Texas Woman, 26, Charged With Murder After Alleged 'Self-Induced Abortion'

The extreme move comes after Texas passed a draconian anti-abortion law last year that has forced thousands of women to seek care out of state.

A 26-year-old Texas woman has been arrested and charged with murder after authorities said she had a “self-induced abortion.”

Lizelle Herrera was arrested Thursday when officials said she “intentionally and knowingly cause[d] the death of an individual by self-induced abortion,” according to a spokesperson for the Starr County Sheriff’s Office.

No details about the “abortion” or fetus were provided.

Herrera was still in custody Friday. Her bail was set at $500,000, according to Valley Central, which was the first to report the arrest.

La Frontera Fund, an abortion assistance fund based in the Rio Grande Valley, was planning a protest for Saturday morning outside the Starr County Jail in Rio Grande City, Texas Public Radio reported.

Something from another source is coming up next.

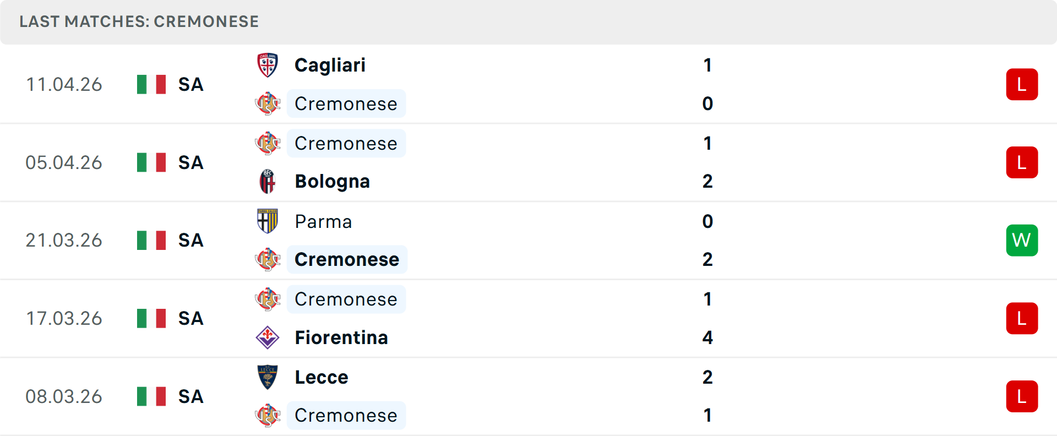The width and height of the screenshot is (1057, 436).
Task: Click the Cagliari club crest icon
Action: pos(268,66)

“This arrest is inhumane. We are demanding the immediate release of Lizelle Herrera,” Rockie Gonzalez, founder and board chair of Frontera, told the news outlet.

The organization was still seeking more details about the “tragic event,” said Gonzalez.

“What we do know is that criminalizing pregnant people’s choices or pregnancy outcomes, which the state of Texas has done, takes away people’s autonomy over their own bodies, and leaves them with no safe options when they choose not to become a parent,” Gonzalez explained.

The arrest represented a further chilling crackdown on women in Texas and a disturbing challenge to the inviolability of an individual’s own body.

It follows last year’s passage of the harshest reproductive rights law in the nation, which allows abortions for only a few weeks after pregnancy, before the detection of an embryo’s so-called “heartbeat” — actually a cluster of cells that emit electrical signals. That’s before most people typically even know they’re pregnant.

The law, which has inspired several copycat bills in other states, provides no exceptions for pregnancies caused by rape or incest. It allows private citizens to sue anyone who performs an abortion or “aids and abets” a procedure. That includes the families or friends of rapists who impregnate a woman against her will.

The law has forced thousands of women to travel out of Texas to obtain abortions — if they can afford to do so.

A study last month at the University of Texas at Austin’s Policy Evaluation Project found that from last September to December, nearly 1,400 Texans each month were traveling to neighboring states for abortions.

Another study in the Journal of the American Medical Association by a University of Texas researcher found a surge in the number of Texans requesting abortion pills from the overseas nonprofit Aid Access.